- The real voyage of discovery consists not in seeking new lands but seeing with new eyes. Marcel Proust
Travel to Kiev, Ukraine
One of the oldest cities in Eastern Europe, Kiev is also one of the loveliest and boasts a beguiling blend of opulent mediaeval architecture and stark Stalinist blocks.
A place of broad boulevards and onion-domed churches, there’s no shortage of things to see, while its burgeoning restaurant scene, seemingly untroubled by recent events, continues to grow.
Nevertheless, the events that led up to the ongoing Donbass conflict in eastern Ukraine have left their mark, not least in the main square Maidan Nezalezhnosti, which remains a hub for demonstrations and rallies. Even so, there’s a sort of eerie calm about daily life in Kiev which continues against a backdrop of political turmoil and fighting.
None of that, however, has made much of a mark on Kiev’s main attractions, among them Khreschatyk, the city's main shopping street, which still bustles with life and the opportunity to pick up anything from designer clothes to Soviet era antiques. Most picturesque of all is Andriyivsky Uzviz (Andrew’s Descent), a cobbled hill packed with traders and tiny museums.
It’s so cheap!
Probably one of the highlights of spending five days in Kiev was figuring out how much we’d just paid for each meal, trip etc… After eating a ridiculously large lunch at the fantastic Vagon, including drinks, appetisers and dessert, we realised it only cost £15 for two people. And even better, you can ride the Metro for about 10p (regardless of distance), take buses all over the city for 10p and ride the Funicular for about 20p. Taxis tend to charge you a flat, tourist rate of 100 hyrynas, which is still only around £5 to get from the airport to the city.
Chill out on the beach
Yep, there’s a beach. If you cross the bridge to the other side of the river, there’s a proper sandy beach where locals go to soak up the (surprisingly hot) sun. You can abseil from the top of the hill down to the beach, bungee jump from the bridge, swim in the river, or just sunbathe and eat ice creams that cost you less than 50p.
Ukrainians seem to like to party, with lots of booze and dancing! Coyote Ugly is a favourite spot where you can smoke shisha, drink vodka shots, dance on the bar, and still come away with change from £20. However, be warned that if you ask for water in a British accent, you’re likely to come away with yet another (unwanted) shot of vodka! Apparently Arena City (quite central) is also worth a look with several different bars and outdoor seating areas.

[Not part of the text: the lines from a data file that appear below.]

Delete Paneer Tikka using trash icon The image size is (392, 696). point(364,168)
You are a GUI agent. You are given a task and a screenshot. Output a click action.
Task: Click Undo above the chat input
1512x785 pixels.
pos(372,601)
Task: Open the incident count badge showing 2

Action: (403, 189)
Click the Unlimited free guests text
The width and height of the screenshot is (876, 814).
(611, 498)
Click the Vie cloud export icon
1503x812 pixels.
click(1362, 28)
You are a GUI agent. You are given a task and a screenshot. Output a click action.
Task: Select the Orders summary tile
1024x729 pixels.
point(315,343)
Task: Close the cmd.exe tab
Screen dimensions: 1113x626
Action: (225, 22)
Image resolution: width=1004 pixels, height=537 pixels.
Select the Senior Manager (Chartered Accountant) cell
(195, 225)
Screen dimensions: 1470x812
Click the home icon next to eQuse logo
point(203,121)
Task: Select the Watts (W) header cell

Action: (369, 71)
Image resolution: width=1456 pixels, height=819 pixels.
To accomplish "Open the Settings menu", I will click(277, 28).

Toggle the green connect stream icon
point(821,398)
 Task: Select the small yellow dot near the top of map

Maidan is the city’s central square and home to some of the most recognisable statues and monuments. During our visit, it was also home to numerous barricades – many built from rubble, rubbish, tyres and whatever else was to hand. There were also many burned-out cars and even buildings which had been burned out by the police during the recent conflict. People had even pulled up the cobblestones from the ground and used them to throw during the riots. Here and in Khreschatik street you’ll also find lots of memorials to people who died during the revolution.
Take a trip to the world’s most famous nuclear disaster site
Admittedly this might not be on every tourist’s to-do list, but it certainly was on mine! You can take a day-trip to Chernobyl for around £100 per person, which includes an extremely well-organised bus trip to the town, lunch, fully-guided tour by really excellent guides and the amazing opportunity to take pictures by the reactor and in the deserted town of Pripyat, with its famous funfair, which was never opened to the citizens of the town before it was evacuated in 1986.
Traditional Ukrainian cuisine is full of warm, comforting foods such as the thick beet and vegetable soup known as borshch, and the unique Ukrainian variation of pierogis known as varenyky. Don’t forget to taste the local sheep cheese and the delicious meringue Kiev cake.
Kiev is a cosmopolitan city, so you’ll want to combine your traditional Ukraine culinary explorations with a foray into modern Kiev cuisine, which, like all other urban city centers, includes Asian traditions and new twists on old favourites. Five-star hotel Hyatt Regency Kiev, for example, is home to the can’t-miss fusion restaurant Grill Asia. You haven’t truly experienced Ukrainian cuisine until you’ve tasted both borshch and the Ukranian take on popular Asian dishes like Nasi Goreng.